At these Games the emphasis lies on throwing and rolling the Hula Hoop rather than twirling it around the body while running along or standing still. There are two types of events: the distance events and the accuracy events. The standard 40-inch diameter adult hula hoop is mandatory for all events.
The distance events involve throwing the hoop as far as possible. There is the plain hurl event where the contestant grips the outside of the hoop and throws it into the distance, often twirling around in a circle like a discus thrower to build up momentum before releasing the hoop at the optimum moment. The winner of the event is the person whose hoop lands at the furthest distance from the start line. The furthest distance ever recorded was 156 feet 11 inches by David Nelson from Accra in Ghana in 1997.
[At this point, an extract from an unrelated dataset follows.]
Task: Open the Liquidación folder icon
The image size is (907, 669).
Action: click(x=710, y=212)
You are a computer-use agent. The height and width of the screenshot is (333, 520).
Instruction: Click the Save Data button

The individual time trial starts outside the modern day café where Vlad was born. The contestant must first run to the Clock Tower and climb the stairs to the top taking care not to hit their head on the low doorways. They must then run around the top of the clock tower in an anti-clockwise direction five times. After completing this task they must bite three apples in half before descending to the bottom of the tower. There they have to throw ten cloves of garlic into a bucket situated twenty yards away. Only when they have symbolically got rid of the garlic can they run to the steps leading to the accurately named The Church on the Hill. The contestant runs up the hundred steps, taking care not to trip over the gypsy boy sleeping on the top step, to the church. Outside the entrance the competitor has to knock down five crosses from a distance of 10 yards using some old tennis balls provided especially for the occasion.
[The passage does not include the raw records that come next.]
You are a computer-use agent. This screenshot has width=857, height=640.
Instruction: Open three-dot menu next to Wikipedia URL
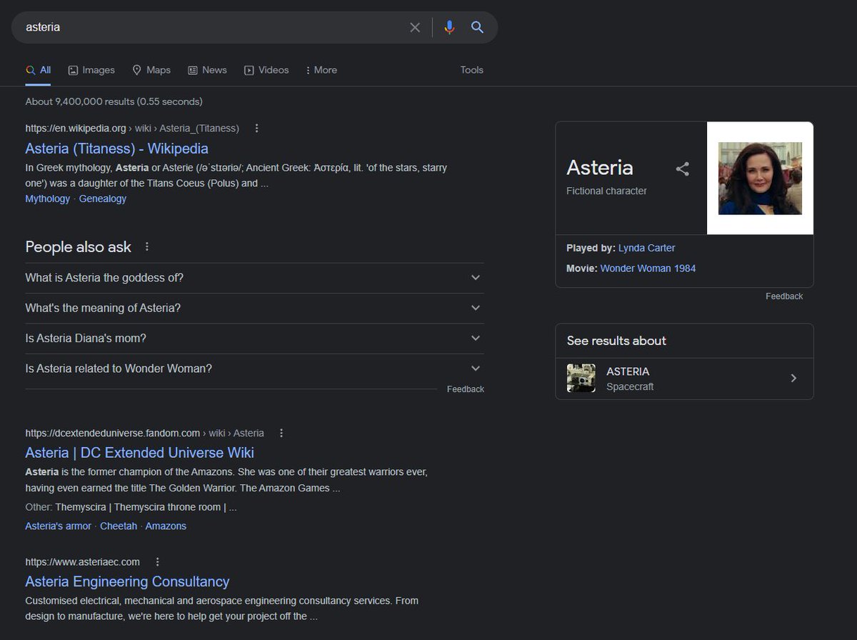pos(257,129)
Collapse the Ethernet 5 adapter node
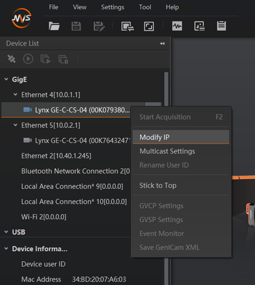Screen dimensions: 255x285 click(x=15, y=125)
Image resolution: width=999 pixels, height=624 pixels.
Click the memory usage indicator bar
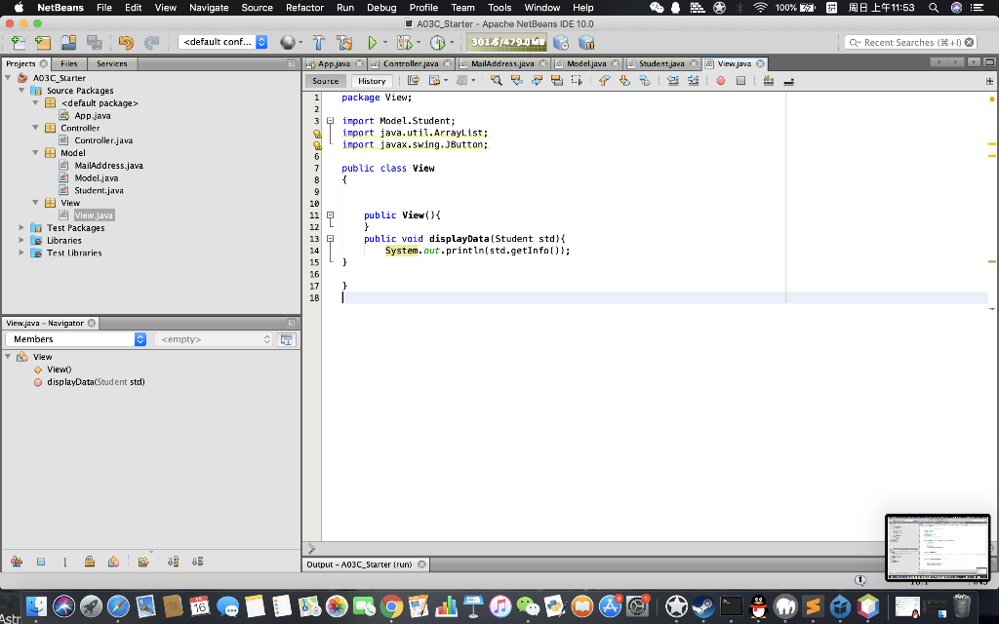coord(505,42)
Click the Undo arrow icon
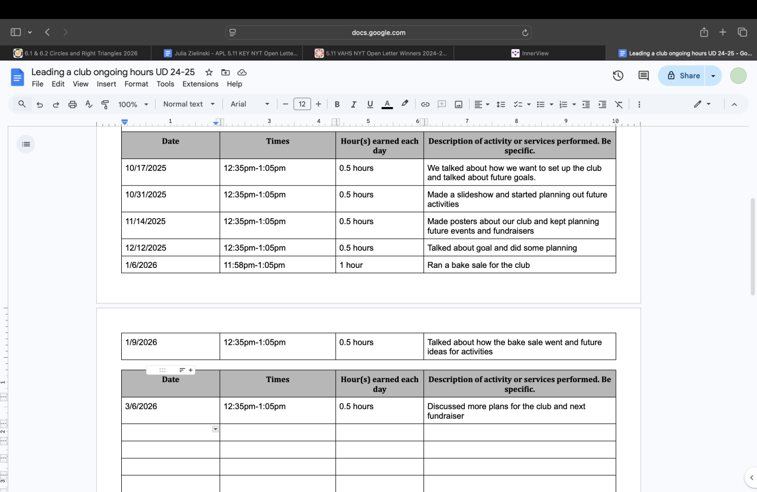Image resolution: width=757 pixels, height=492 pixels. click(x=40, y=104)
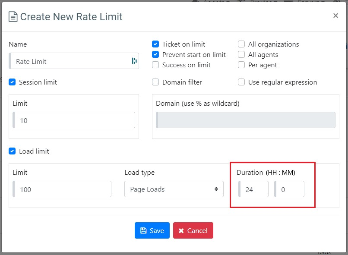Select the Duration hours field showing 24
This screenshot has width=348, height=255.
click(x=253, y=189)
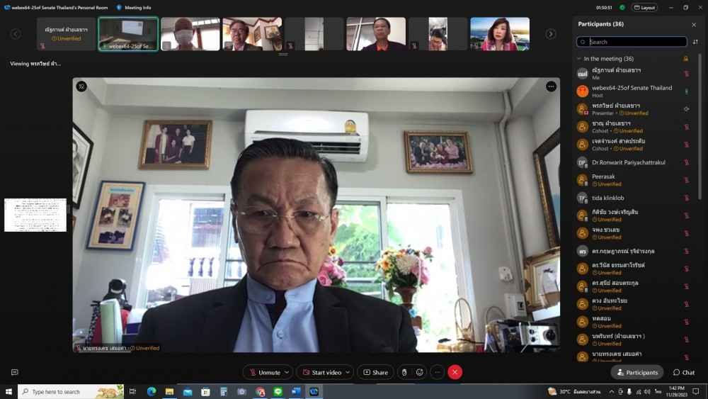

After completing this task the contestant runs down the steps and then has to complete 50 sit-ups while lying in a coffin. Then the contestant runs back to the clock tower and ascends to the top where they must run 5 times in a clockwise direction around the top of the tower before biting three more apples in half.
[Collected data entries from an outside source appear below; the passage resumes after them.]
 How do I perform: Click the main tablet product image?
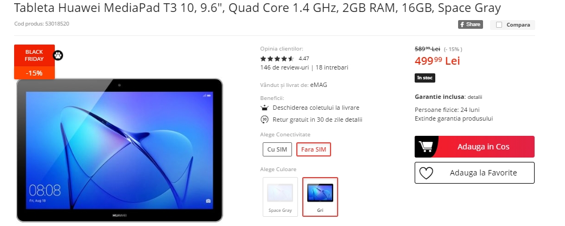click(119, 150)
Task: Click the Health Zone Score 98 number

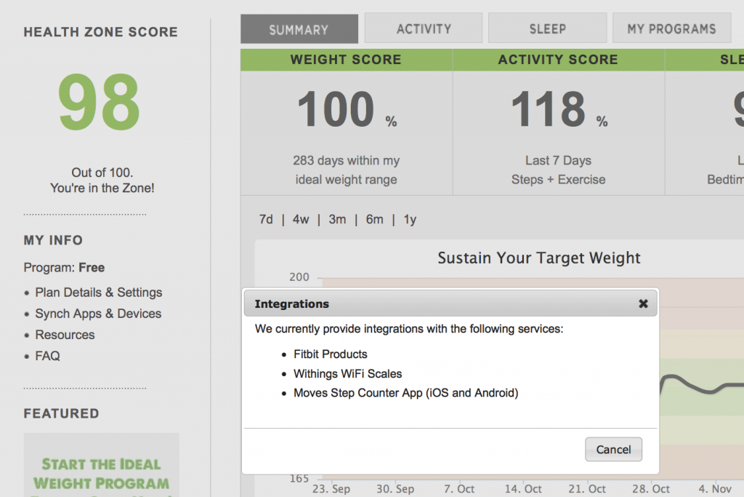Action: 100,104
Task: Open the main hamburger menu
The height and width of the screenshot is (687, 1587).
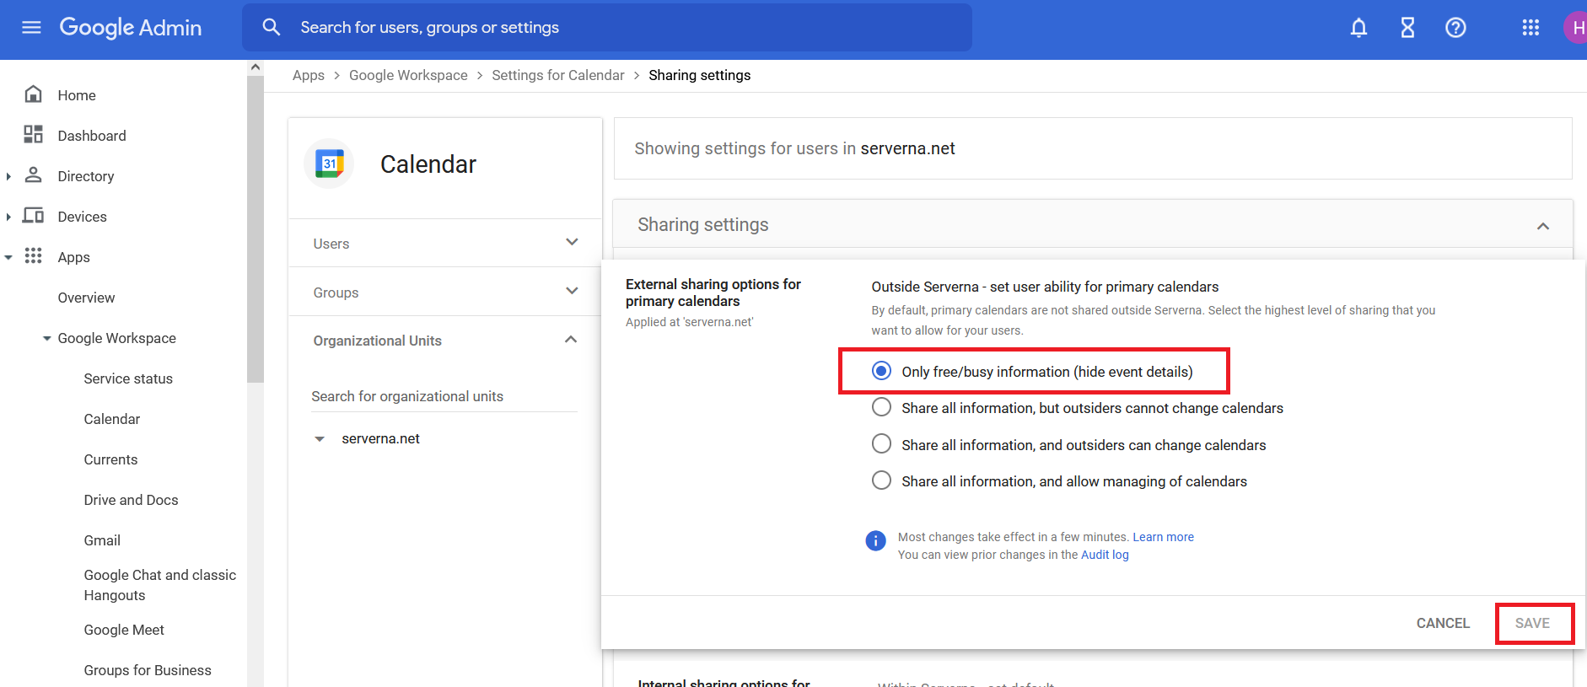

Once this is done they descend to the bottom of the tower and run to the café where they must gulp down a pint of tomato juice. Once this has been done their time is recorded and the next contestant can begin. If a competitor attempts to ingest some tablets to counter acid reflux or to prevent a stomach ache they will be immediately disqualified by the Ingestion Judge who fits false teeth into the person’s mouth which clamps their mouth shut.
The contestant then lies down for exactly 10 minutes in another coffin before beginning the bike race to Bran Castle. The false teeth are removed and the contestant leaves Sighisoara – the time begins when the rider cycles between a pair of whale bones. After 50 kilometres the cyclist must knock down 10 cardboard cutouts of Turkish soldiers using garlic cloves while still mounted on their bike. After a further 50 kilometres the cyclist must dismount and place fifteen turkey meatballs on a barbecue. Once the meat is cooked they must symbolically impale the turkey balls on a three-foot skewer and present the kebab to the Barbecue judge who will check that the meat is cooked. The judge will add a minute to the cyclist’s time for each meatball that isn’t properly cooked or that isn’t impaled correctly on the skewer. The cyclist then rides the last 40km to the castle at Bran and runs to the top of the castle. Here they catch a zip line which flies them over the finish line.